Collection entries:
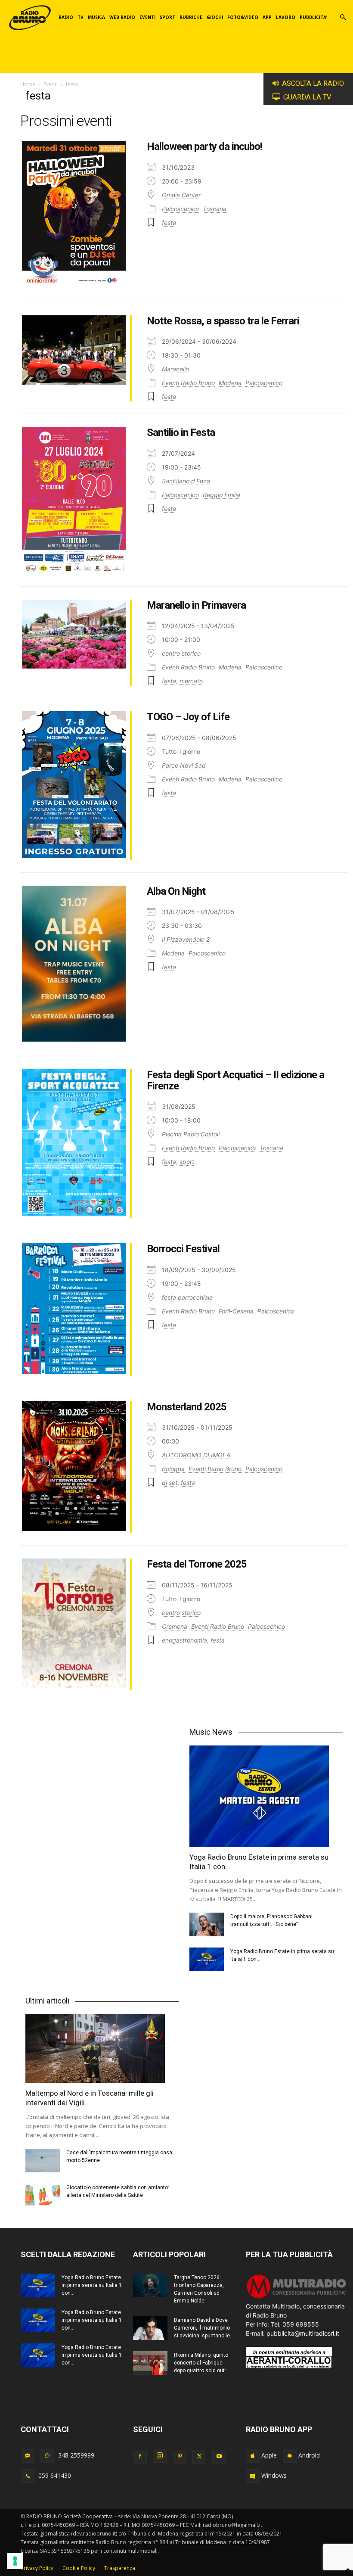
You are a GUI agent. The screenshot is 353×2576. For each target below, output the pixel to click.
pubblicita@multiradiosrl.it (302, 2333)
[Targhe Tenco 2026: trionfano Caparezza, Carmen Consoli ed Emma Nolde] (150, 2285)
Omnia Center (181, 195)
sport (187, 1161)
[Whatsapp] (47, 2456)
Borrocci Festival (183, 1249)
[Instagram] (160, 2456)
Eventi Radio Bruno (188, 382)
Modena (230, 382)
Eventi (50, 84)
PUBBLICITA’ (313, 17)
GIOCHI (215, 17)
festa (169, 222)
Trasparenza (119, 2568)
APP (267, 17)
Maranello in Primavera (196, 605)
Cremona (174, 1626)
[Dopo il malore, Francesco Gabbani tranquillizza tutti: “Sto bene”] (206, 1924)
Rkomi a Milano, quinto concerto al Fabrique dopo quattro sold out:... (202, 2363)
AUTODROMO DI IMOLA (196, 1455)
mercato (191, 680)
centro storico (181, 653)
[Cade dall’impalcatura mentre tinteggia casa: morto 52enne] (42, 2160)
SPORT (167, 17)
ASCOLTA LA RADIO (313, 83)
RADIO (66, 17)
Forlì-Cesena (236, 1311)
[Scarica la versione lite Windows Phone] (253, 2476)
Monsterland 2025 (186, 1407)
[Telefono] (27, 2476)
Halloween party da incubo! (204, 146)
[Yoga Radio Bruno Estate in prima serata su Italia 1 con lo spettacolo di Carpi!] (266, 1796)
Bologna (173, 1468)
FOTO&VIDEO (242, 17)
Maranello (175, 369)
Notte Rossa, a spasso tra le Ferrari (223, 321)
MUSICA (96, 17)
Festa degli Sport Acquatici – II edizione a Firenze (235, 1080)
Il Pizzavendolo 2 (186, 939)
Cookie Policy (78, 2568)
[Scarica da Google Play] (290, 2456)
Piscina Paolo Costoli (191, 1134)
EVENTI (147, 17)
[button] (342, 17)
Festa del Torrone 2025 (197, 1564)
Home (27, 84)
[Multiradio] (297, 2297)
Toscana (214, 208)
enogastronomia (184, 1640)
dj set (169, 1482)
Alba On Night (176, 891)
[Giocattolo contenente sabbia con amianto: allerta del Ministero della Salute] (42, 2195)
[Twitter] (199, 2457)
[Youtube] (219, 2457)
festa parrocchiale (187, 1297)
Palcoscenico (180, 208)
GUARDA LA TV (307, 97)
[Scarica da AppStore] (253, 2456)
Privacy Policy (37, 2568)
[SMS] (27, 2456)
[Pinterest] (179, 2457)
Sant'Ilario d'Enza (186, 481)
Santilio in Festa (181, 432)
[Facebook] (140, 2457)
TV (80, 17)
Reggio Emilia (221, 494)
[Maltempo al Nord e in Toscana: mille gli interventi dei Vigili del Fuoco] (102, 2048)
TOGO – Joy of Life (188, 717)
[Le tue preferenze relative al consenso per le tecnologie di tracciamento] (15, 2561)
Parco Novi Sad (184, 765)
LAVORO (285, 17)
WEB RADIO (122, 17)
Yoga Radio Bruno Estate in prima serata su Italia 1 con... (92, 2285)
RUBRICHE (191, 17)
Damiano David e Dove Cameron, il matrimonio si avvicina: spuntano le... (204, 2328)
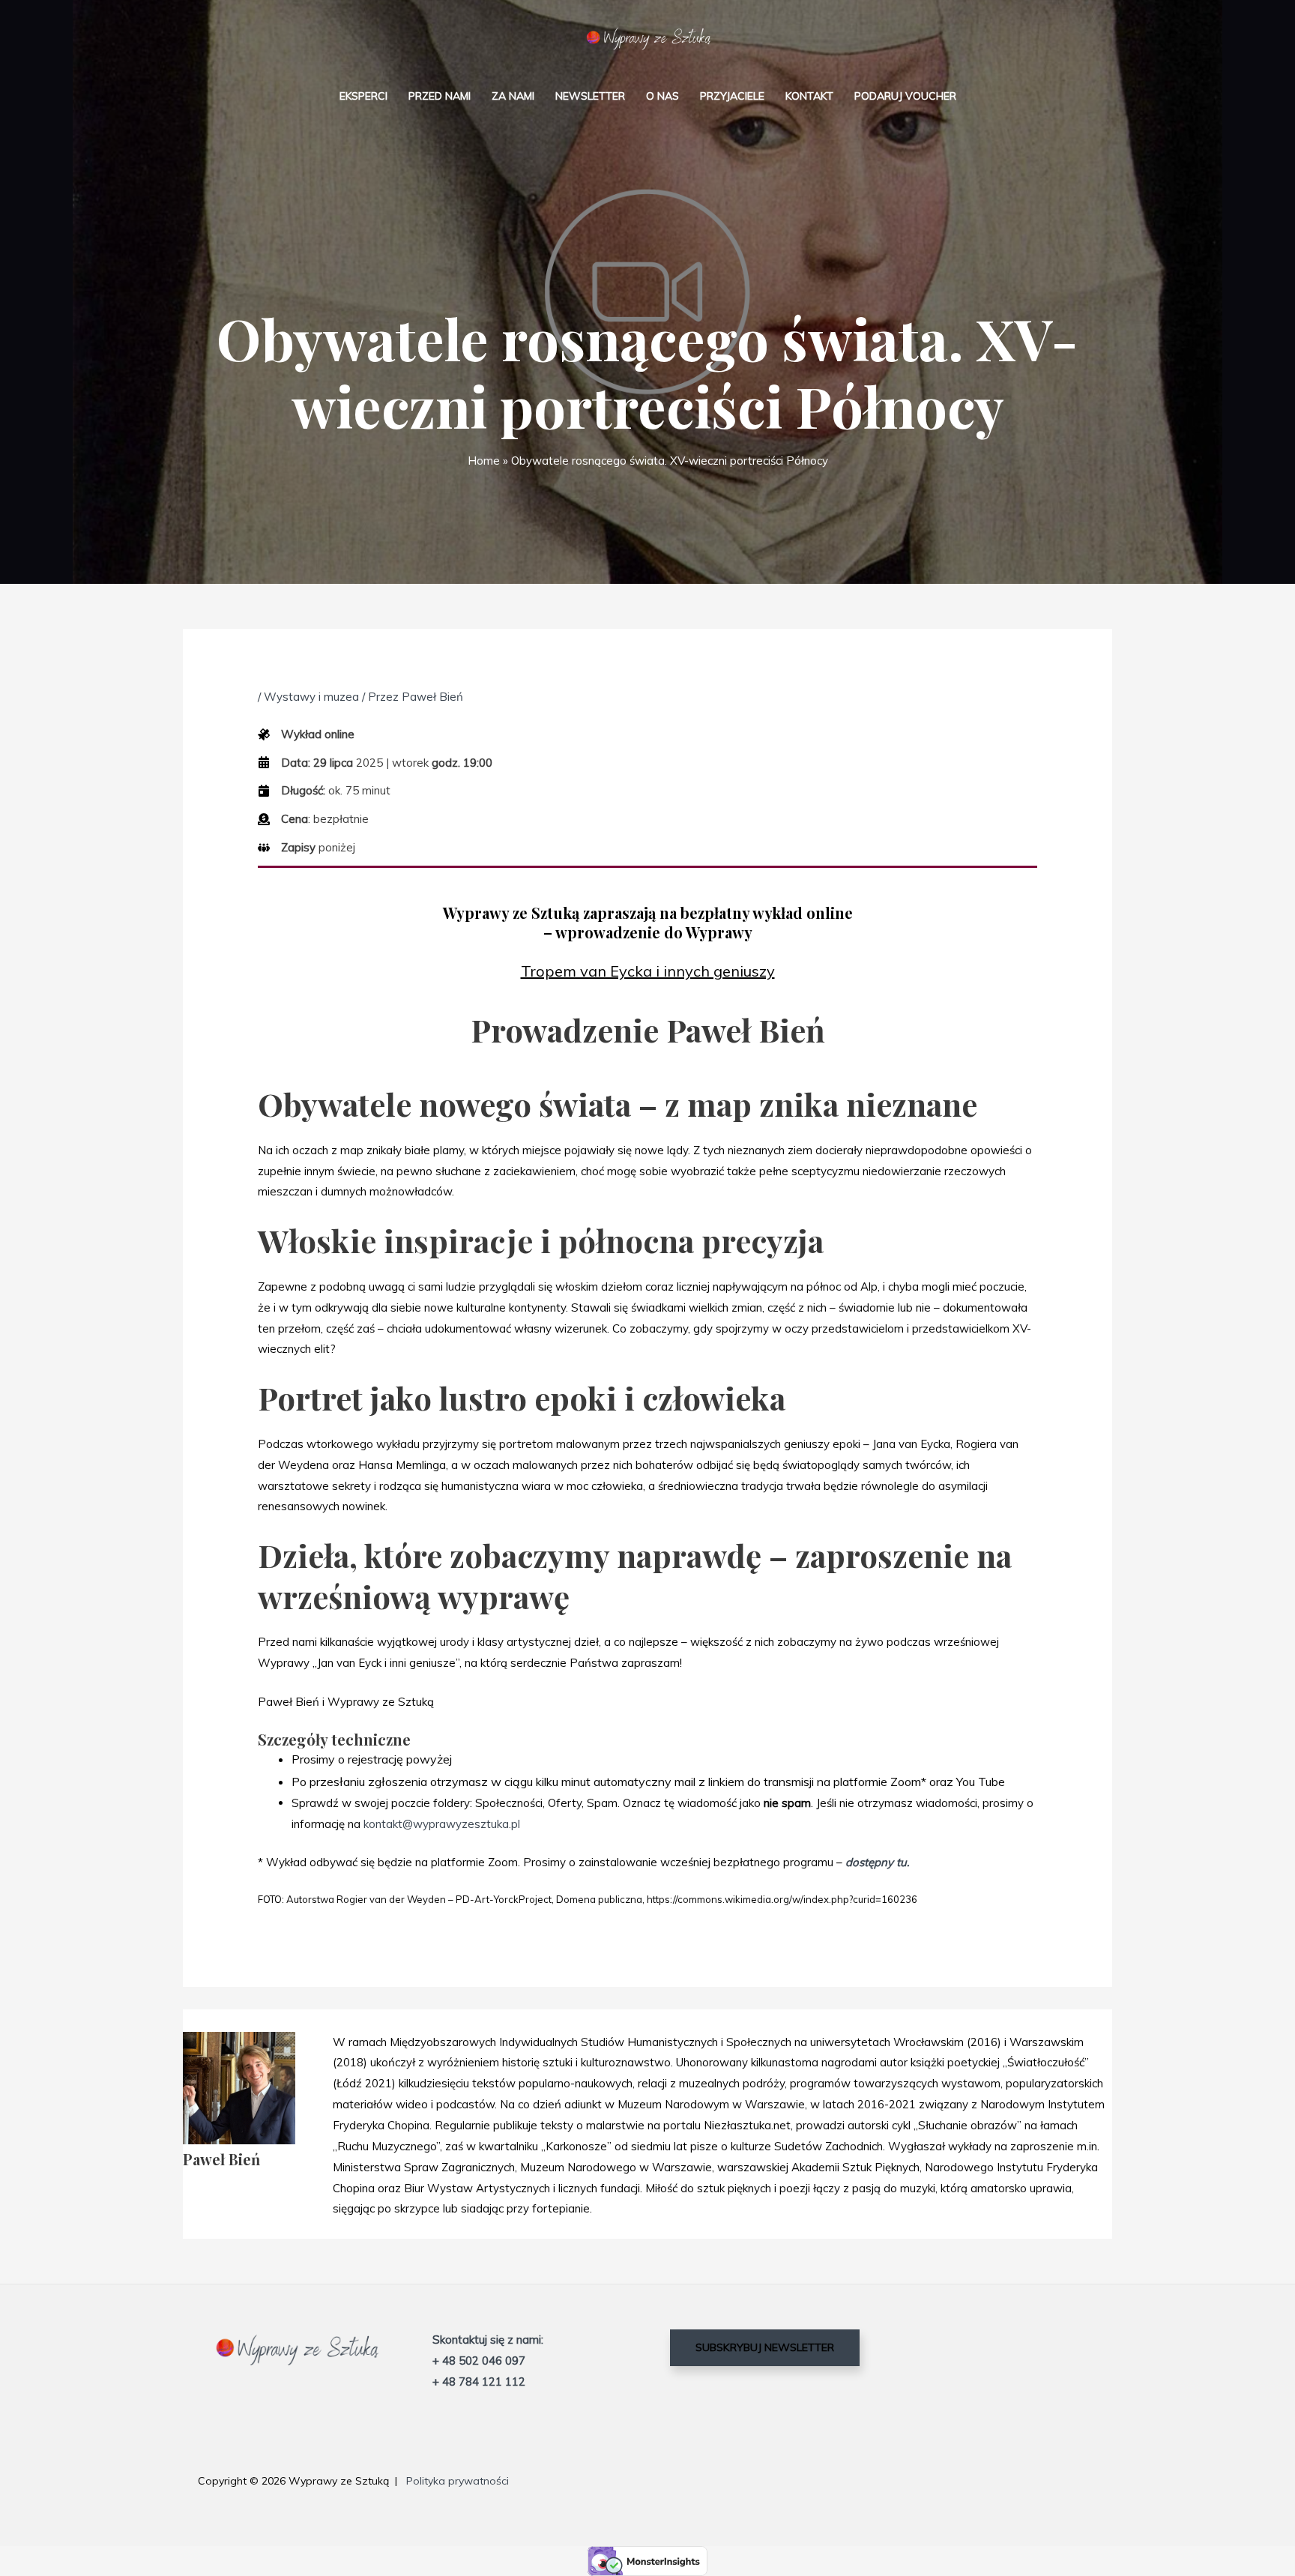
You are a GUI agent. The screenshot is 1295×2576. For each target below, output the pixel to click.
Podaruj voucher (905, 96)
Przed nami (439, 96)
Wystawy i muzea (311, 697)
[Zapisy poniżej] (306, 847)
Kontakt (809, 96)
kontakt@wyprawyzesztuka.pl (441, 1824)
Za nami (513, 96)
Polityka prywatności (457, 2481)
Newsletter (590, 96)
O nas (662, 96)
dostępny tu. (877, 1862)
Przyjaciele (732, 96)
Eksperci (363, 96)
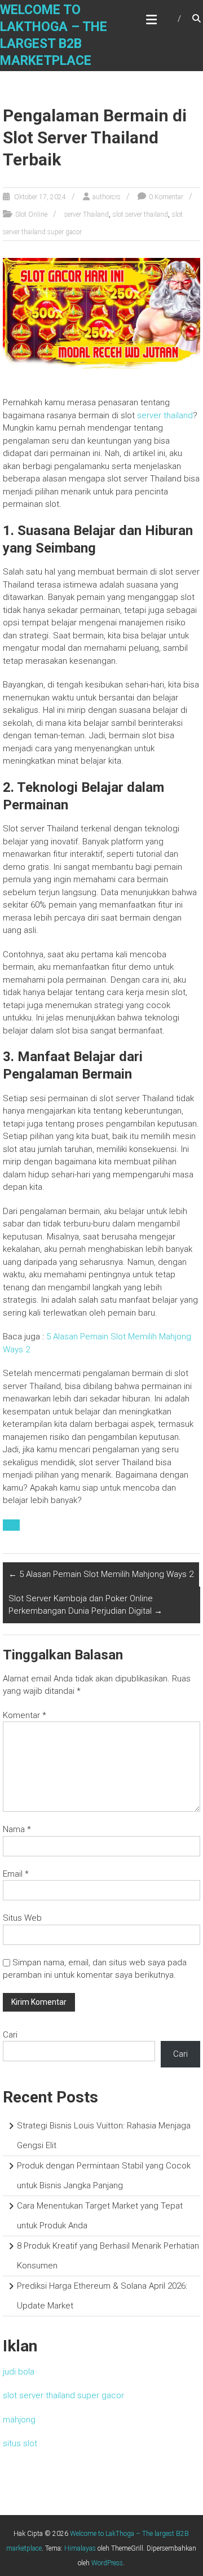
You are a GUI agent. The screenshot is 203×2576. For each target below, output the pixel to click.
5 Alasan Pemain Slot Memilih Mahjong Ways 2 (100, 1574)
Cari (10, 2035)
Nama (17, 1829)
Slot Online (31, 214)
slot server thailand (140, 214)
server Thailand (86, 214)
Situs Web (22, 1918)
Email (16, 1874)
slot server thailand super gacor (63, 2395)
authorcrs (106, 197)
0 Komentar (166, 197)
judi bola (18, 2372)
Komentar (24, 1715)
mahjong (19, 2420)
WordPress (107, 2563)
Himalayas (80, 2548)
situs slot (20, 2443)
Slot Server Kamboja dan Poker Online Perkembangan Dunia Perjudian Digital (85, 1604)
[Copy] (11, 1525)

-- PROBLEM TO SOLVE --
Copy out each line of the entries where the word "target" is found.

-- WRITTEN REPLY --
You are a GUI agent. The screenshot is 353×2576. For each target below, output the pixel to click.
You are a GUI agent. The screenshot is 1295×2576. For each target below, output the pixel to click.
You are a GUI agent. The screenshot is 203×2576. For each target below, output the pixel to click.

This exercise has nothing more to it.